▶ [Working data]:
• • •
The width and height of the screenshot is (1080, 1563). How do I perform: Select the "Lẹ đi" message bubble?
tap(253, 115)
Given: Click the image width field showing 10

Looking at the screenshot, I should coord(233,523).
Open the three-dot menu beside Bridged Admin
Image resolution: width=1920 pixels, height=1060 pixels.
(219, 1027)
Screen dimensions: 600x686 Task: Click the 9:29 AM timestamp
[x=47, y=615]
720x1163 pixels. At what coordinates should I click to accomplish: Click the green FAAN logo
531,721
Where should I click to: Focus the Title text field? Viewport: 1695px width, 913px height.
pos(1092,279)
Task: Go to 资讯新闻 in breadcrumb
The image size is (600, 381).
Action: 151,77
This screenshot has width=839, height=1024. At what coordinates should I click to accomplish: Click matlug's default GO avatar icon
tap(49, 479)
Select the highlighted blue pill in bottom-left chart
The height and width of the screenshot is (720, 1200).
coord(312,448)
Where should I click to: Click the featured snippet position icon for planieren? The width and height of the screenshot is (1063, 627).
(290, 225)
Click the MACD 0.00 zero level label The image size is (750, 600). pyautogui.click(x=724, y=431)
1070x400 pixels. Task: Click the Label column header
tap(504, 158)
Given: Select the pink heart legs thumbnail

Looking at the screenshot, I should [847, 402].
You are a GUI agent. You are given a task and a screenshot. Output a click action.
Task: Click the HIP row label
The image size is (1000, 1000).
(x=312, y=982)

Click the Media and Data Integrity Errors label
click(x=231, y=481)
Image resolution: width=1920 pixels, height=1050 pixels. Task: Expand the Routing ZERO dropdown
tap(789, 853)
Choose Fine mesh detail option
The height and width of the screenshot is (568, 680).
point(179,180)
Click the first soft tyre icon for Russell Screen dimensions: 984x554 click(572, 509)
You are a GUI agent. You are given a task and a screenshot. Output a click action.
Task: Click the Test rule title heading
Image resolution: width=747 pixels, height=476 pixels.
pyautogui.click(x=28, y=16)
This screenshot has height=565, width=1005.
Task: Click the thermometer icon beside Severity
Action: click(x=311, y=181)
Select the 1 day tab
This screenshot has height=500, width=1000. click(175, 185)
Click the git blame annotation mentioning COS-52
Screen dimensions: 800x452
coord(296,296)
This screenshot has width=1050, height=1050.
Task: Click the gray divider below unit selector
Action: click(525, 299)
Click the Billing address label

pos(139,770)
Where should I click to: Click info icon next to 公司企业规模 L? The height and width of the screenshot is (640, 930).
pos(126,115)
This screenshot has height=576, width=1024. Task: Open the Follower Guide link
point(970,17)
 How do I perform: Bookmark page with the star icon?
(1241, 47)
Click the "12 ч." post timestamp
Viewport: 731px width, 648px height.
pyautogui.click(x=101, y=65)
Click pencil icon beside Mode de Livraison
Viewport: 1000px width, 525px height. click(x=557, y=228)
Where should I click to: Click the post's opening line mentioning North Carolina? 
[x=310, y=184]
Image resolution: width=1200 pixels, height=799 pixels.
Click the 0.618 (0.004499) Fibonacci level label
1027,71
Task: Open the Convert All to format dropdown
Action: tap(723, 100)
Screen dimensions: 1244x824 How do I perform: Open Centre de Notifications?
• • •
▶ [Exercise requirements]:
In the data above, find the line that contains "Image resolution: width=1920 pixels, height=1060" and the line that contains "Click the first". Repeat exactly those lines and every line between them, and only those.

▶ [Result below]:
Image resolution: width=1920 pixels, height=1060 pixels.
(219, 1027)
Screen dimensions: 600x686 Task: Click the 9:29 AM timestamp
[x=47, y=615]
720x1163 pixels. At what coordinates should I click to accomplish: Click the green FAAN logo
531,721
Where should I click to: Focus the Title text field? Viewport: 1695px width, 913px height.
pos(1092,279)
Task: Go to 资讯新闻 in breadcrumb
The image size is (600, 381).
Action: 151,77
This screenshot has width=839, height=1024. At what coordinates should I click to accomplish: Click matlug's default GO avatar icon
tap(49, 479)
Select the highlighted blue pill in bottom-left chart
The height and width of the screenshot is (720, 1200).
coord(312,448)
Where should I click to: Click the featured snippet position icon for planieren? The width and height of the screenshot is (1063, 627).
(290, 225)
Click the MACD 0.00 zero level label The image size is (750, 600). pyautogui.click(x=724, y=431)
1070x400 pixels. Task: Click the Label column header
tap(504, 158)
Given: Select the pink heart legs thumbnail

Looking at the screenshot, I should [847, 402].
You are a GUI agent. You are given a task and a screenshot. Output a click action.
Task: Click the HIP row label
The image size is (1000, 1000).
(x=312, y=982)

Click the Media and Data Integrity Errors label
click(x=231, y=481)
Image resolution: width=1920 pixels, height=1050 pixels. Task: Expand the Routing ZERO dropdown
tap(789, 853)
Choose Fine mesh detail option
The height and width of the screenshot is (568, 680).
point(179,180)
Click the first soft tyre icon for Russell Screen dimensions: 984x554 click(572, 509)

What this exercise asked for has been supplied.